TrusTrace provides software for collecting, digitising and sharing supply chain and material traceability data between brands and suppliers. Its platform is used to validate primary supply chain information and support tasks such as risk management, regulatory compliance, product claims and footprint calculations.

For FYUL, the immediate task is to build a clearer picture of its supplier network and gather the required information in one place. Centralised certificate management can reduce duplication and make it easier to identify missing records or gaps in supplier documentation.

Shameek Ghosh, chief executive officer and co-founder of TrusTrace, said the partnership was designed to help FYUL keep pace with changing expectations.

"FYUL has built something genuinely difficult: a platform that makes on-demand manufacturing work at scale for some of the world's most recognised brands," Ghosh said.

"This partnership is about making sure the supply chain data and transparency behind every product keeps pace with where regulations and brand partner expectations are heading. We're proud to be the infrastructure powering that next step."
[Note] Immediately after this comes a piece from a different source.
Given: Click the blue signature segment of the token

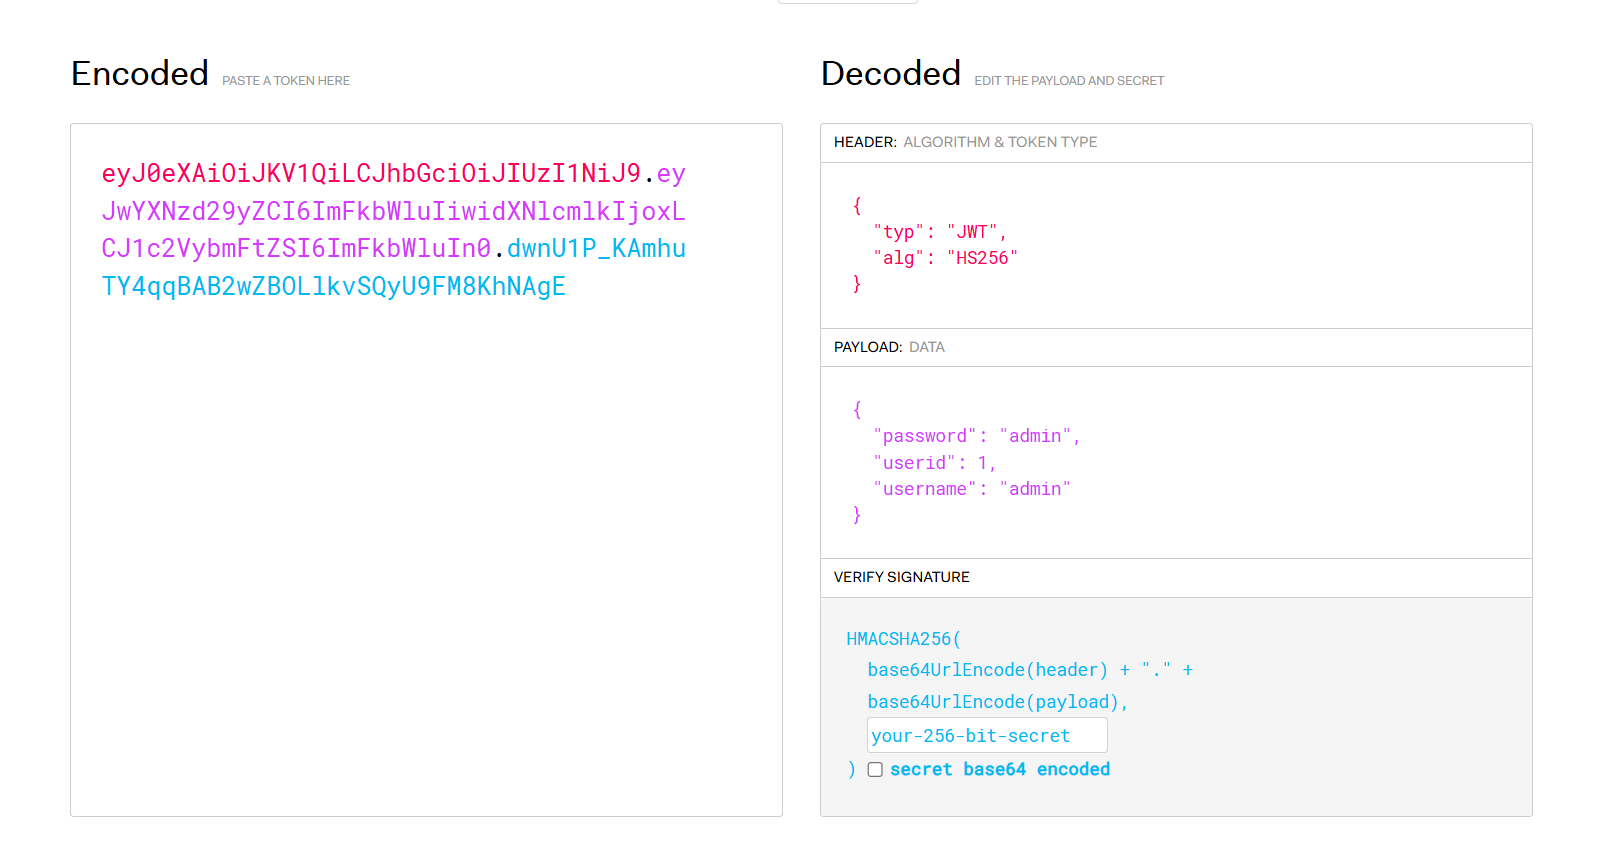Looking at the screenshot, I should pos(333,287).
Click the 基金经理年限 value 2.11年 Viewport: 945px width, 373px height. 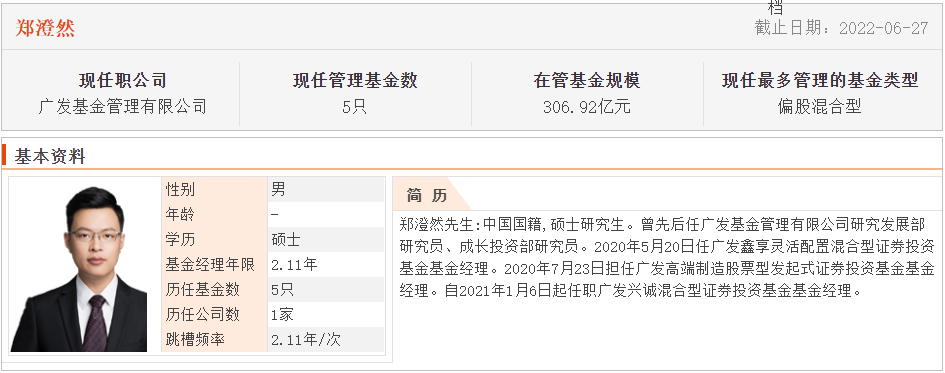click(x=294, y=265)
The agreement also underlines a broader shift in retail and manufacturing towards more structured supply chain reporting. As brands seek greater visibility from the businesses that make and fulfil their goods, service providers such as FYUL face pressure to show that transparency extends beyond the customer-facing side of eCommerce into the production network itself.

FYUL said its global manufacturing footprint supports clients ranging from first-time sellers to multinational brands. Its customer roster also includes Netflix, Jeep, AMC Theatres, Vernon, Zagwear and CrossFit, reflecting the range of sectors now relying on on-demand merchandise and the need for more consistent supply chain records.